More interesting now, is the
way that this building addresses the urban environment – or the way that it
doesn’t address the urban environment.
Rosebank is a popular business
node, famous as a walkable district; human scale buildings highly permeable to
the street and public space create a welcoming and pleasant pedestrian
experience. Does this building take any cognizance of this environment? A
monolithic glass block, cut off from the street by on grade parking, with left
over, unusable space as an urban green pocket?
Part of the problem is our
professions current obsession with “green building”.
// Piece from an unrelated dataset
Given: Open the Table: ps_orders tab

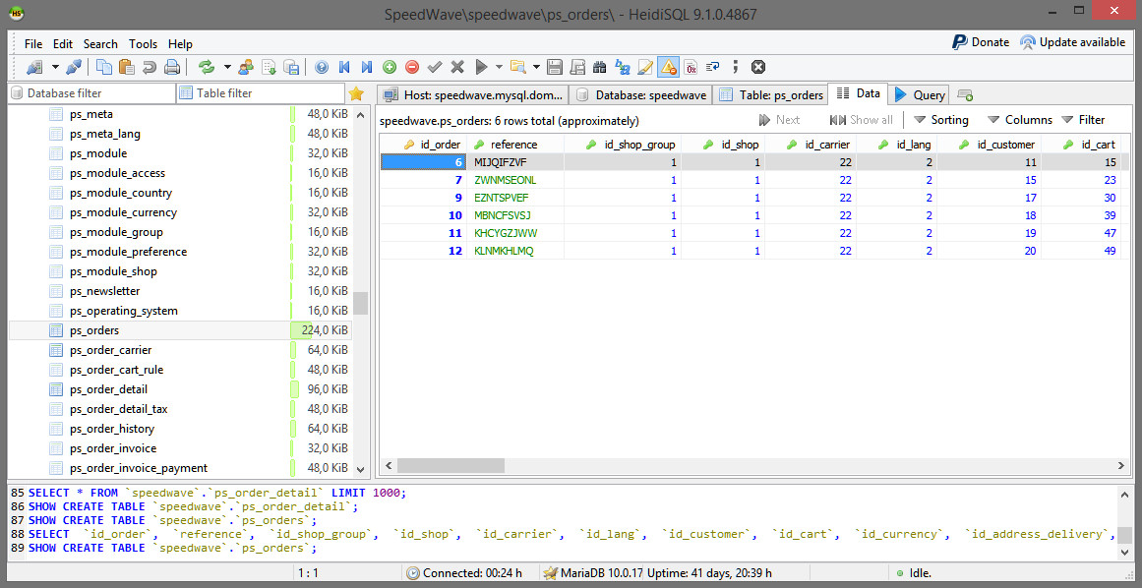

I’m not venturing that there
is anything wrong with any endeavor to conserve our planets finite resources,
or to create more sustainable buildings and communities, but many architects
have become so obsessed with checking the green boxes, that we have lost site
of the spirit of Architecture. The green obsession is reducing architecture
from the spiritual of an art form, to the dull science of an accounting audit,
– box checking, number crunching. The appeal is that green is easy to tabulate,
to sell commercially, while good architecture or design is about space,
experience, aesthetic, spirit - its difficult to quantify or put a commercial
value on these aspects present in exemplary architecture.
In a recent City Chat
column, Neil Fraser talks about a lack of sense of place in architecture - “As
I ascend 15 floors from car-park to plush offices in yet another aluminium box,
I think of all the other aluminium boxes we now use for departure and
arrivals.”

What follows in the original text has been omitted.